L’Ispettorato Nazionale del Lavoro ha intensificato le attività di vigilanza in provincia di Agrigento, con una serie di controlli effettuati tra il 10 e il 19 febbraio 2026 nei settori dell’edilizia e della panificazione. Le verifiche, condotte nei comuni di Raffadali, Licata, Sciacca e Agrigento, hanno portato alla scoperta di dieci lavoratori in nero e a numerose violazioni in materia di sicurezza e tutela dei dipendenti.
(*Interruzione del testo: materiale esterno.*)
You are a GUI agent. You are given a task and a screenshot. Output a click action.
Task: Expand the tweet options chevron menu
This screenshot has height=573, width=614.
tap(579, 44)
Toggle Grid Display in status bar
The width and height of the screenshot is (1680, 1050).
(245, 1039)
A Raffadali, il 10 febbraio, in un cantiere edile sono stati trovati due lavoratori completamente in nero su due presenti. Al committente sono state contestate violazioni legate alla sicurezza e alla mancata osservanza degli obblighi di legge, con ammende per 5.061,74 euro e una maxi sanzione di 3.900 euro.
Il 13 febbraio, a Licata, un controllo congiunto con un funzionario Inail in un panificio ha portato alla scoperta di due lavoratori in nero su sette. L’attività è stata sospesa per il superamento della soglia del 10% di irregolarità. Contestate anche violazioni in materia di sicurezza e informazione ai lavoratori, con ammende per 5.125,82 euro e una maxi sanzione di 3.900 euro.
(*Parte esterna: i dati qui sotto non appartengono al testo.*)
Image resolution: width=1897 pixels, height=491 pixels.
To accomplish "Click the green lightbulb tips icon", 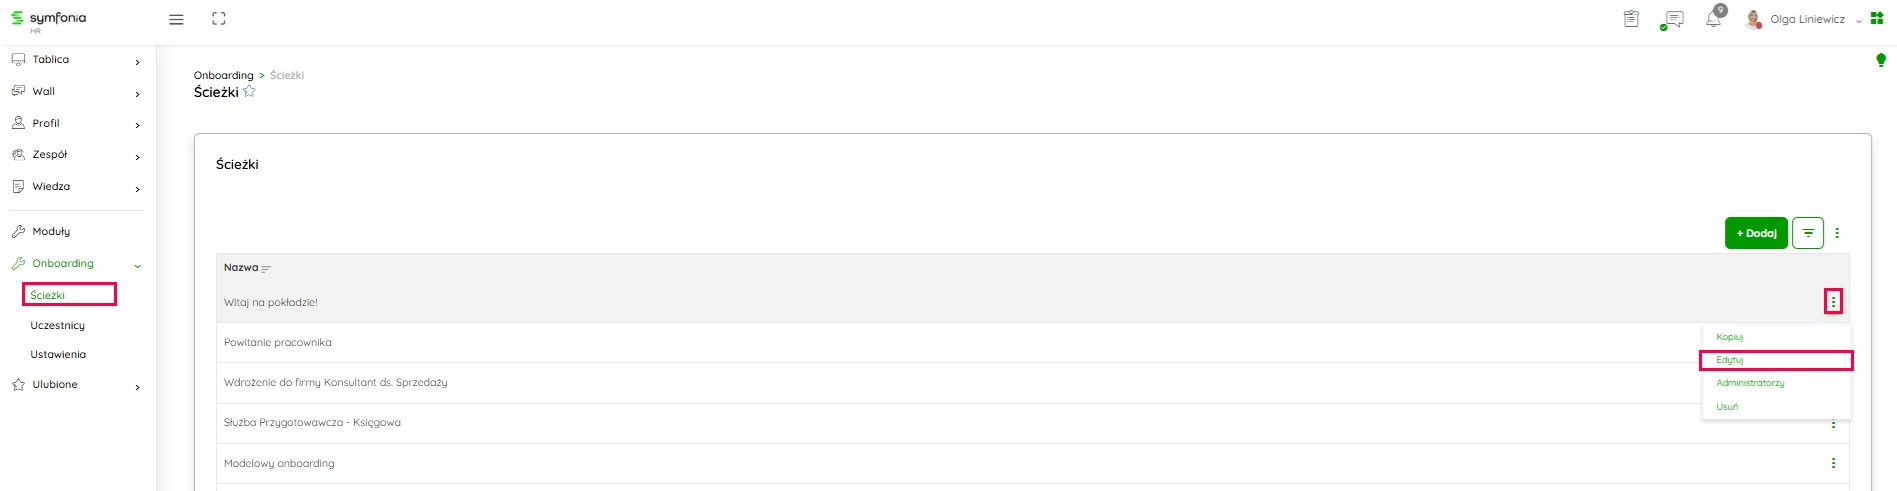I will pyautogui.click(x=1881, y=61).
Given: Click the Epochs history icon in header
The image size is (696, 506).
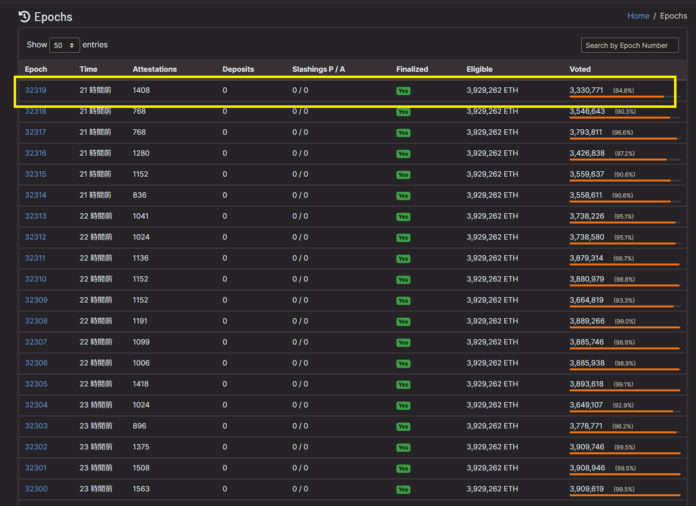Looking at the screenshot, I should pos(24,17).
Il 18 febbraio, a Sciacca, in un cantiere con cinque operai, sono state riscontrate carenze nella sicurezza dell’area di scavo e nella segnalazione dei rischi, con sanzioni per 1.708,61 euro.
Il 19 febbraio, ad Agrigento, in un cantiere dove operavano due ditte per un totale di nove lavoratori, una delle imprese impiegava sei lavoratori in nero su otto. È stata disposta la sospensione dell’attività con un provvedimento da 5.000 euro, oltre a sanzioni per 5.837,74 euro e una maxi sanzione per lavoro nero di 11.700 euro. Per la seconda ditta sono state accertate ulteriori irregolarità sulla formazione di un lavoratore, con ammende per 3.274,83 euro.